I'm looking at a proof given here: https://math.stackexchange.com/a/1885829/666263
Specifically, this section:
III. Lemma (Knaster–Tarski Fixed Point Theorem). If a function $\varphi:P(A)\to P(A)$ satisfies the condition $$X\subseteq Y\implies\varphi(X)\subseteq\varphi(Y)$$ for all $X,Y\subseteq A,$ then $\varphi(S)=S$ for some $S\subseteq A.$
Proof.

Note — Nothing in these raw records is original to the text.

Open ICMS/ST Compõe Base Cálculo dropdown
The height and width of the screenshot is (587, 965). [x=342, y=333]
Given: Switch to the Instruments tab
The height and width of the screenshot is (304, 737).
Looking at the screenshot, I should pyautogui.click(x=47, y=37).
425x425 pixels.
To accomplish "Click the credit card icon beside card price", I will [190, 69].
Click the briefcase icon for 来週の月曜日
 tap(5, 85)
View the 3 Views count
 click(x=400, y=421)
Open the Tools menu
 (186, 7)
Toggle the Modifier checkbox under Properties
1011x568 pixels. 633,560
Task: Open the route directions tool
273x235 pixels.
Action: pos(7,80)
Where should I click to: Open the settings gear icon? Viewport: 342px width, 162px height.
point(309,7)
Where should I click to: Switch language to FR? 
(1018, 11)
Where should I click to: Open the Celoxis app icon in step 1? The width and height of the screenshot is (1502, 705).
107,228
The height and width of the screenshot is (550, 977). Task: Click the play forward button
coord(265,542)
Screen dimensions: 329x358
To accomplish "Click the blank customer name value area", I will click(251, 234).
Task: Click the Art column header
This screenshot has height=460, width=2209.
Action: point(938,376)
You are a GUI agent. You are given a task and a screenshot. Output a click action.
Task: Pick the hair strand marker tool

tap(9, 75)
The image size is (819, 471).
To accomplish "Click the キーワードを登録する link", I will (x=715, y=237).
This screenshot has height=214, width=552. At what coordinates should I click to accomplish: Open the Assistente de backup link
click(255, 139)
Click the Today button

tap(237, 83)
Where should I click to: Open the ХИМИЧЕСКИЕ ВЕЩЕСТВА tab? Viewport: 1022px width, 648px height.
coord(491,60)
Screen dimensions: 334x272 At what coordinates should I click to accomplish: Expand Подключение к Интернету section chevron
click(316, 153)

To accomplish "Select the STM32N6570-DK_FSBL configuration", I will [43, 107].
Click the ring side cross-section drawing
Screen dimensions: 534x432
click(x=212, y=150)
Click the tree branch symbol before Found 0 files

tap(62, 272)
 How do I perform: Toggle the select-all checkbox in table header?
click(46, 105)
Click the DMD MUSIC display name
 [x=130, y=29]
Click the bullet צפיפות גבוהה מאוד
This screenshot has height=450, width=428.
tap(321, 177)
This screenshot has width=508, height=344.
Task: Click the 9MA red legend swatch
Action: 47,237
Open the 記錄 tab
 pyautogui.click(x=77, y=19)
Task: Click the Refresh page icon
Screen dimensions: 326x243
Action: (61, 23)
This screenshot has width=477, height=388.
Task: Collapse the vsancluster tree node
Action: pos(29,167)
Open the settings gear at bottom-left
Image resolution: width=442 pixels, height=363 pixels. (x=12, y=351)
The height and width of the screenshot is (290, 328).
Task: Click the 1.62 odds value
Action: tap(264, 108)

Let $\mathcal F=\{X:X\subseteq\varphi(X)\}$ and let $S=\bigcup\mathcal F.$ First note that, if $X\in\mathcal F,$ then $X\subseteq S$ and $X\subseteq\varphi(X)\subseteq\varphi(S).$ Since every member of $\mathcal F$ is a subset of $\varphi(S),$ it follows that $S=\bigcup\mathcal F\subseteq\varphi(S),$ that is, $S\in\mathcal F.$ From $S\in\mathcal F$ it follows that $\varphi(S)\in\mathcal F,$ whence $\varphi(S)\subseteq S,$ and so $\varphi(S)=S.$
In the proof, the author writes $\mathcal F=\{X:X\subseteq\varphi(X)\}$ and then $S=\bigcup\mathcal F$. and i'm unclear whether $S = \bigcup_{A \in \mathcal{F}} A$ or something else. In other words, i'm asking if given a set of sets $\mathcal{F}, $ $\bigcup\mathcal F$ is the union of all elements of $\mathcal{F}$ or something else?